Another candidate for retention was Jason Turner, the welfare sharpshooter imported by Giuliani from Wisconsin to impose a new, draconian workfare program. Turner's policies helped Giuliani earn conservative applause for pushing hundreds of thousands of people off the dole. But he also embroiled the administration in controversy after he recommended the award of a $1 billion consulting contract to a firm with which he had close ties. Bloomberg opted not to keep Turner, choosing instead the director of a counseling and education center for homeless gay youths.

New HRA commissioner Verna Eggleston, who is black and openly gay, quit her job as head of the Hetrick Martin Institute last summer to work for the Bloomberg campaign. Some advocates worried that she lacked the experience to handle the mammoth agency, but the loudest sounds heard were sighs of relief that Turner was gone.

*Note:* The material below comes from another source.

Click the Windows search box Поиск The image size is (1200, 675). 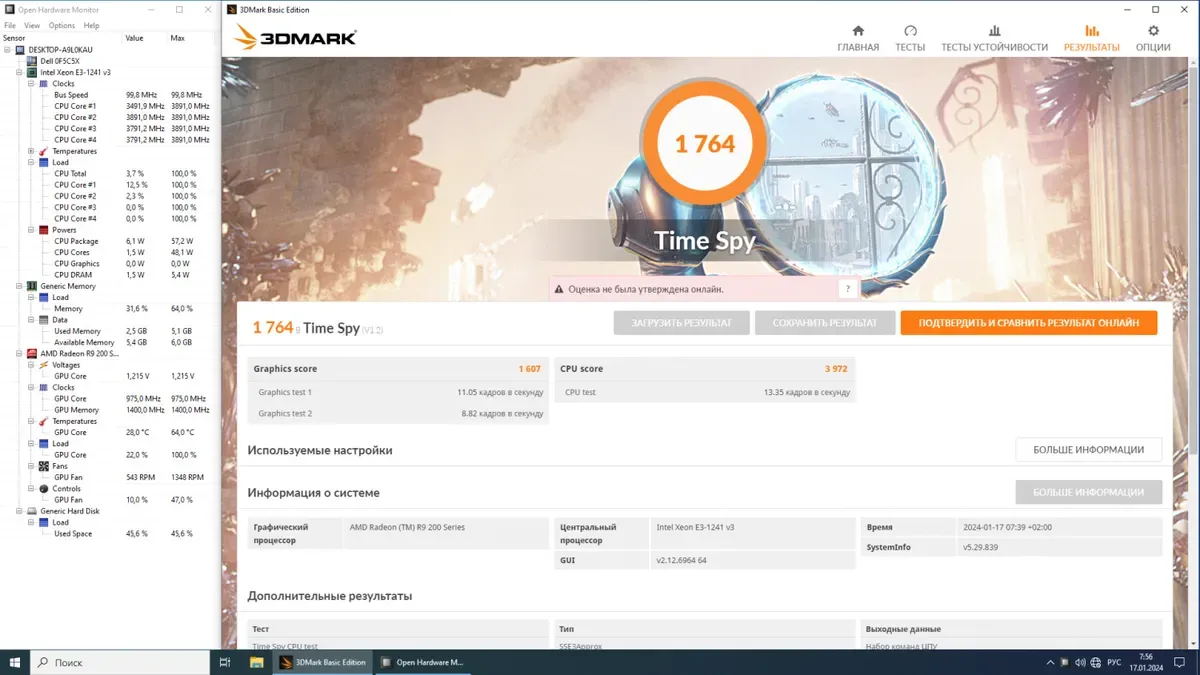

"That man put into effect the most repressive policies against poor people I have ever seen," said Kathy Goldman, of Community Food Resource Exchange. "I don't know Eggleston, but to have a black gay woman coming from the Hetrick Martin Institute instead of that Wisconsin dairy farmer who wanted to push all the poor into the East River, that's a real difference."

In the end, the Giuliani holdovers were not the cronies and spear-carriers, but the grunts who got the tough jobs done, often in spite of City Hall. Bloomberg left in place sanitation chief John Doherty, who came off the trucks years ago to help bring better management to the agency. He also kept Housing Preservation and Development commissioner Jerilyn Perine who rose through hard work, not politics, and whose contributions merited barely a public nod from Giuliani.

There are still vacancies to fill, and the rumor mills are stoked with talk that some of the deadest patronage wood that Giuliani shoveled into the smaller agencies could still survive. But the overall sentiment was voiced by one wag who last week walked through the City Hall rotunda singing, "Ding dong, the witch is dead."